Aber so leicht lässt die Kanzlerin sich nicht von ihrem Kurs abbringen. Der hat nämlich einen politischen Inhalt, und den verrät sie nebenher auch noch:

Wir sprechen in einer Zeit, in der Europa wieder eine große Herausforderung zu bewältigen hat. Es ist eine Bewährungsprobe historischen Ausmaßes … das zu schaffen, ist eine europäische und letztlich eine globale Aufgabe.“

Was im Klartext heißt, dass „wir es“ schaffen, wenn Deutschland in Europa die Maßstäbe setzt, wie mit dieser Fluchtbewegung umgegangen werden muss. Dafür steht der hohe Wert des Humanismus der deutschen Nation: für ein Stück Europa- und Weltpolitik. Wenn es hierzulande schon keiner kapiert, Frau Merkels Amtskollegen aus den Nachbarstaaten merken es sofort.

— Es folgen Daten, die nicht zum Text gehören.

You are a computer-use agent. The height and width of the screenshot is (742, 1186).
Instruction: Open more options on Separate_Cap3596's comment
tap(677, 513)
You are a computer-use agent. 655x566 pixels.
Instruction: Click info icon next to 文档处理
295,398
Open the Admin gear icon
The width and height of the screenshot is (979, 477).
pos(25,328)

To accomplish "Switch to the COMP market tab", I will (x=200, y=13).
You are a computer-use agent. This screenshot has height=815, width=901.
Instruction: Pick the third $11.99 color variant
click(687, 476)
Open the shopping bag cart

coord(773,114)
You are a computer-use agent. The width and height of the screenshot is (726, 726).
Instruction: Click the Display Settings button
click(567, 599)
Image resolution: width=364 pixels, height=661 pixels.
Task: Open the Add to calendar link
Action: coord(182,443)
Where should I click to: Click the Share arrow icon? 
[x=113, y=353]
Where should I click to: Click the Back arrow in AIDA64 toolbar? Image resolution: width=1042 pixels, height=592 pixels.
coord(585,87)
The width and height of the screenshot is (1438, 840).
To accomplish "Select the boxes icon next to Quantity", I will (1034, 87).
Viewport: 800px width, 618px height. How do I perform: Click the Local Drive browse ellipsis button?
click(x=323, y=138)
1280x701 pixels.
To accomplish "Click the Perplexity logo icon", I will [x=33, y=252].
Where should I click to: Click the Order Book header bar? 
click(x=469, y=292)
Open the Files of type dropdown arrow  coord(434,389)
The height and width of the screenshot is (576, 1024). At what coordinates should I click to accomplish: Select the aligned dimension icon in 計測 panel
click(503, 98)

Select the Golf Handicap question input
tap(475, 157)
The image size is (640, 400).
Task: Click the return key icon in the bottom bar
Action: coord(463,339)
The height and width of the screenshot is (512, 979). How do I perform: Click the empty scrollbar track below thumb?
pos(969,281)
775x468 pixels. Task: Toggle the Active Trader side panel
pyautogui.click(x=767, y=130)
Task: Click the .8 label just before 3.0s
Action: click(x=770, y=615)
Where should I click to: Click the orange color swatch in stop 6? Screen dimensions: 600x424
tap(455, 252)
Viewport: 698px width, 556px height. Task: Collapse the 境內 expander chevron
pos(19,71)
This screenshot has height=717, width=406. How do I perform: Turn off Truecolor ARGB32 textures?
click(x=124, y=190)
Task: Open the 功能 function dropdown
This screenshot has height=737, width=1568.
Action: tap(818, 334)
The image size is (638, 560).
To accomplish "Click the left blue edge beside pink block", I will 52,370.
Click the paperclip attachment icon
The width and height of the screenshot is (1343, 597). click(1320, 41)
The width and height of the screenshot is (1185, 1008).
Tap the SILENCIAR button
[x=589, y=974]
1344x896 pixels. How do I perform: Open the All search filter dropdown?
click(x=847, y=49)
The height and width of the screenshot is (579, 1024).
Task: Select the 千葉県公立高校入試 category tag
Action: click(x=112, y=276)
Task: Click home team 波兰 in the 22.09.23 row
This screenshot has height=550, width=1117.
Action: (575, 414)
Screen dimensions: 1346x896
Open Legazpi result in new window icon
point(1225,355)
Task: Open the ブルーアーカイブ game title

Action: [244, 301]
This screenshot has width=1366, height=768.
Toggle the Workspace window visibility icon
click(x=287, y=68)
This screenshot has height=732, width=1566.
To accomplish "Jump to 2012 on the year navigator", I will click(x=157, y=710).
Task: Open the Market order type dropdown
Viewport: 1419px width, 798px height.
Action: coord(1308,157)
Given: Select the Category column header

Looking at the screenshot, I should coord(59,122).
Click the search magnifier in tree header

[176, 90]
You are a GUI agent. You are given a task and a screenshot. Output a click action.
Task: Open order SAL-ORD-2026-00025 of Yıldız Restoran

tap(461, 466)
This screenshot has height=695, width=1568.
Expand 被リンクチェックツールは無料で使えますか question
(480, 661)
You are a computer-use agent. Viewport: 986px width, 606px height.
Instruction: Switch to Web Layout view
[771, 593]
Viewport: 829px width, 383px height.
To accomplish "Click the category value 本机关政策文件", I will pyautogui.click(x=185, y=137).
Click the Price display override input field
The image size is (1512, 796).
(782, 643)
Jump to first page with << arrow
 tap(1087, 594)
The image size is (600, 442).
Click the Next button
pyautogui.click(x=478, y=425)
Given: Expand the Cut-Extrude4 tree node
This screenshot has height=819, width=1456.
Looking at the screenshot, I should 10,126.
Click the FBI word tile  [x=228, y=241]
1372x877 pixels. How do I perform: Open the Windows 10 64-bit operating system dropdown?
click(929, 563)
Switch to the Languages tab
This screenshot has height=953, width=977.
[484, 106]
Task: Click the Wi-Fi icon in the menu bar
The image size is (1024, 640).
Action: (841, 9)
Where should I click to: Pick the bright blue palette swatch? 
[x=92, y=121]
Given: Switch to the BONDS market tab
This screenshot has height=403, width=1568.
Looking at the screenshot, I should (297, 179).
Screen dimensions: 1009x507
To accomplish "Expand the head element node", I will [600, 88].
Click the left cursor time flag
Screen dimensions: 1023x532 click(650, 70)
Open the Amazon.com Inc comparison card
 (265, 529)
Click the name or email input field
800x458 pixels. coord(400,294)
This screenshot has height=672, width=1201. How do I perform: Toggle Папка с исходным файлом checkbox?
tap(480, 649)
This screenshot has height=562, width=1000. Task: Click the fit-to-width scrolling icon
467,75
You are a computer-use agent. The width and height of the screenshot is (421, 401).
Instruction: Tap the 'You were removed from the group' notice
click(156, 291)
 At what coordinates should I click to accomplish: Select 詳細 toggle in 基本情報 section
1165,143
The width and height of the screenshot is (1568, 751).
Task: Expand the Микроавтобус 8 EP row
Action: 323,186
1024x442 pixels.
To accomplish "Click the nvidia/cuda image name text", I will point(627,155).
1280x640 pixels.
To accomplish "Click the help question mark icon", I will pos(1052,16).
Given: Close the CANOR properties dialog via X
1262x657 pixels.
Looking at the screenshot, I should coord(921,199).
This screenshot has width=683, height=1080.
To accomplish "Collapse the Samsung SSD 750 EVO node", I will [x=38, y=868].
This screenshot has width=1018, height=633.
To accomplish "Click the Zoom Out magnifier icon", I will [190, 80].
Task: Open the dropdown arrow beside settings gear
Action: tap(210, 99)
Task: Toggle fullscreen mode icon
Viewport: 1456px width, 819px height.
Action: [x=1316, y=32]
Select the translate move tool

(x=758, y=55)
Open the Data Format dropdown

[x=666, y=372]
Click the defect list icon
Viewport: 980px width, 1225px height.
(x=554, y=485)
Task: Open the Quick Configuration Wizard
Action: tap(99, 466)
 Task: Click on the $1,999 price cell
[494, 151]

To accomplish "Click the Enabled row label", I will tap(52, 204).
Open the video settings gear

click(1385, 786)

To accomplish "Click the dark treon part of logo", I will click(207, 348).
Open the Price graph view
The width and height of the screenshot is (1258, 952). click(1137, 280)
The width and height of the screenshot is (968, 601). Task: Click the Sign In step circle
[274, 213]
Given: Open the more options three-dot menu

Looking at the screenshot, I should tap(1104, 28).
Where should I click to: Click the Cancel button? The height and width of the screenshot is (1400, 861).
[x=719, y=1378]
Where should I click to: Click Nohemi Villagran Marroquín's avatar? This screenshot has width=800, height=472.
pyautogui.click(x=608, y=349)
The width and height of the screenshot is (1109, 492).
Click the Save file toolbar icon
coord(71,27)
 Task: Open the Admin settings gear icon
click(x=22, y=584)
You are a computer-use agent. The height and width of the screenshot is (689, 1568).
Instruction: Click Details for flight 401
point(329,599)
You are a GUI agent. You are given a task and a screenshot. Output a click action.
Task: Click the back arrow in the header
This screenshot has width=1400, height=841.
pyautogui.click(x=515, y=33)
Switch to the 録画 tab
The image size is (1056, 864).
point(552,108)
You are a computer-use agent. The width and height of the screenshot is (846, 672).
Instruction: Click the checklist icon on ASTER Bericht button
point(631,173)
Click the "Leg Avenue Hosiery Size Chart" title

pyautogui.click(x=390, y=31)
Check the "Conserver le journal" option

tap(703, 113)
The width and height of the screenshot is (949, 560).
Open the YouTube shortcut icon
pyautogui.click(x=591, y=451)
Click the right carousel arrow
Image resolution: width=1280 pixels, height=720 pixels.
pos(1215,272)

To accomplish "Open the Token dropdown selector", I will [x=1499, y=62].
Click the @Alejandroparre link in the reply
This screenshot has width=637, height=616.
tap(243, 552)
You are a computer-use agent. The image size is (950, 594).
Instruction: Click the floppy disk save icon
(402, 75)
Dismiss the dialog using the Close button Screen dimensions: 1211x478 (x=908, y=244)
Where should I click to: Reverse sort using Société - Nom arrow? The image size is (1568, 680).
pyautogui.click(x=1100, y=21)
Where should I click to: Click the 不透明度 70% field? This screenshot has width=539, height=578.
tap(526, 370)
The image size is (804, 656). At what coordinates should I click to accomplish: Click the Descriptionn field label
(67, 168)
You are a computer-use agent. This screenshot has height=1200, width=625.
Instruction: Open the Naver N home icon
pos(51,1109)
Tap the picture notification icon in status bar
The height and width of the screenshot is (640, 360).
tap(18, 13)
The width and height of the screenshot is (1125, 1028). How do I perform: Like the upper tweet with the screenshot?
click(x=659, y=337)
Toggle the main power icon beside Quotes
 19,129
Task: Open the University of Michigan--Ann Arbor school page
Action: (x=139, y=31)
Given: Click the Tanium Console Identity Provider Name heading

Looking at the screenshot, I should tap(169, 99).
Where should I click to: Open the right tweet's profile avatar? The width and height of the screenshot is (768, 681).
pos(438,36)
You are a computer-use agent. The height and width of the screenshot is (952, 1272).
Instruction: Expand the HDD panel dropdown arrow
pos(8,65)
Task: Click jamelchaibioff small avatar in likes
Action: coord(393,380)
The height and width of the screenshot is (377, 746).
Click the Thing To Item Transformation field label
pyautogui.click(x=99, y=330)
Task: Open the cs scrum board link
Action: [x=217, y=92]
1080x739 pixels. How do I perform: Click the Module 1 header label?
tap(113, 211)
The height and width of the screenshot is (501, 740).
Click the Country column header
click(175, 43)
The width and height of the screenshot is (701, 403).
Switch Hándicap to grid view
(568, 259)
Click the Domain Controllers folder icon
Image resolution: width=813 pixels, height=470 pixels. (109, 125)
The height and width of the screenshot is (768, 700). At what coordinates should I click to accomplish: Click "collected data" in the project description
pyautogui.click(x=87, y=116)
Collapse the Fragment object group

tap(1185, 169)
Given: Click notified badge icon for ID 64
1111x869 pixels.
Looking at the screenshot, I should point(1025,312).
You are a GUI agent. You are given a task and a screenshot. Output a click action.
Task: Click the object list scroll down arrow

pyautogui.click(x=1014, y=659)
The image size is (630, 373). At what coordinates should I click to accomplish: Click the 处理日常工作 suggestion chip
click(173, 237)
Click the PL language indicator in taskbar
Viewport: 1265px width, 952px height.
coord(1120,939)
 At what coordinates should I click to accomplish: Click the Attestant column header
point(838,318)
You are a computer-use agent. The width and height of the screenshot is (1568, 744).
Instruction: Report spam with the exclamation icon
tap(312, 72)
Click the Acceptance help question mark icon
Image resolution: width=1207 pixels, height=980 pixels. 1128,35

Das Ganze mündet in die Sache, um die es in der Demokratie immerzu geht: die Konkurrenz der Führungsfiguren um die Macht. Highlight in diesem Gezerre ist die Konfrontation zwischen Seehofer und Merkel auf dem CSU-Parteitag. Viel wichtiger als das vielbeweinte Schicksal von Millionen Flüchtlingen ist da auf einmal die Viertelstunde, in der Seehofer Merkel „auf offener Bühne abkanzelt“. Zu der Schäbigkeit dieses permanenten demokratischen Machtkampfs gehört zugleich dessen Veredelung zum Kampf um Werte. Merkel steht für die Idealisierung ihrer Politik zur praktizierten Moral der „Hilfe für die Schwachen“, die „wir uns schuldig“ sind; weltweite Nächstenliebe als letztlicher Grund für die Politik, die sie macht – woran bei aller Verlogenheit der Standpunkt der nationalen Stärke und Größe noch deutlich genug hervortritt. Seehofer repräsentiert dagegen den Standpunkt, dass an „den Werten“, worin auch immer sie bestehen mögen, allein entscheidend ist: es sind „unsere“, nicht die der Migranten, die daran erst angepasst – nämlich „integriert“ – werden müssen. Ein kleines Possessivpronomen – und schon ist klargestellt, wer hierzulande erstens das Sagen und zweitens ein allerhöchstes Recht darauf hat und wer drittens zu parieren hat. So erteilen die Kanzlerin und ihr bayerischer Ministerpräsident in ihrem Streit auch noch eine aufschlussreiche Lektion über die Werte Europas.